Não ameis a distância
Em uma cidade há um milhão e meio de pessoas, em outra há
outros milhões; e as cidades são tão longe uma da outra que nesta é verão
quando naquela é inverno. Em cada uma dessas cidades há uma pessoa, e essas
pessoas tão distantes acaso pensareis que podem cultivar em segredo, como
plantinha de estufa, um amor a distância?
Andam em ruas tão diferentes e passam o dia falando línguas
diversas; cada uma tem em torno de si uma presença constante e inumerável de
olhos, vozes, notícias. Não se telefonam mais; é tão caro e demorado e tão ruim
e além disso, que se diriam? Escrevem-se. Mas uma carta leva dias para chegar;
ainda que venha vibrando, cálida, cheia de sentimento, quem sabe se no momento
em que é lida já não poderia ter sido escrita? A carta não diz o que a outra
pessoa está sentindo, diz o que sentiu a semana passada... e as semanas passam
de maneira assustadora os domingos se precipitam mal começam as noites de
sábado, as segundas retornam com veemência gritando - "outra semana!"

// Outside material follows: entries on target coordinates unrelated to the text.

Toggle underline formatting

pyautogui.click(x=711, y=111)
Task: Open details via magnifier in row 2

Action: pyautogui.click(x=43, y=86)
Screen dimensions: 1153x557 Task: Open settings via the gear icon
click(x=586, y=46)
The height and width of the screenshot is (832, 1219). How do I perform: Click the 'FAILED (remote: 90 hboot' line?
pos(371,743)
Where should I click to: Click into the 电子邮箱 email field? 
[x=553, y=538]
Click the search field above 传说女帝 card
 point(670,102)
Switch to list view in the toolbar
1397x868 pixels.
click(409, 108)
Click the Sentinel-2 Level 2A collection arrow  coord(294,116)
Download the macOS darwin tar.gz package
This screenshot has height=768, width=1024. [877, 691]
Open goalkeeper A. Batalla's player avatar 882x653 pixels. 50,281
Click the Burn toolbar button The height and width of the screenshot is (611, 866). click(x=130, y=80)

e as quartas já tem um gosto de sexta, e o abril de de-já-hoje é mudado em
agosto...
Sim, há uma frase na carta cheia de calor, cheia de luz; mas
a vida presente é traiçoeira e os astrônomos não dizem que muitas vez ficamos
como patetas a ver uma linda estrela jurando pela sua existência - e no entanto
há séculos ela se apagou na escuridão do caos, sua luz é que custou a fazer a
viagem? Direis que não importa a estrela em si mesma, e sim a luz que ela nos
manda; e eu vos direi: amai para entendê-las!
Ao que ama o que lhe importa não é a luz nem o som, é a
própria pessoa amada mesma, o seu vero cabelo, e o vero pelo, o osso de seu
joelho, sua terna e úmida presença carnal, o imediato calor; é o de hoje, o
agora, o aqui - e isso não há.
Então a outra pessoa vira retratinho no bolso, borboleta
perdida no ar, brisa que a testa recebe na esquina, tudo o que for eco, sombra,
imagem, um pequeno fantasma, e nada mais. E a vida de todo dia vai gastando
insensivelmente a outra pessoa, hoje lhe tira um modesto fio de cabelo, amanhã
apenas passa a unha de leve fazendo um traço branco na sua coxa queimada pelo
sol, de súbito a outra pessoa entra em fading um sábado inteiro, está-se
gastando, perdendo seu poder emissor a distância.
Cuidai amar uma pessoa, e ao fim vosso amor é um maço de
cartas e fotografias no fundo de uma gaveta que se abre cada vez menos...
Não ameis a distância, não ameis, não ameis!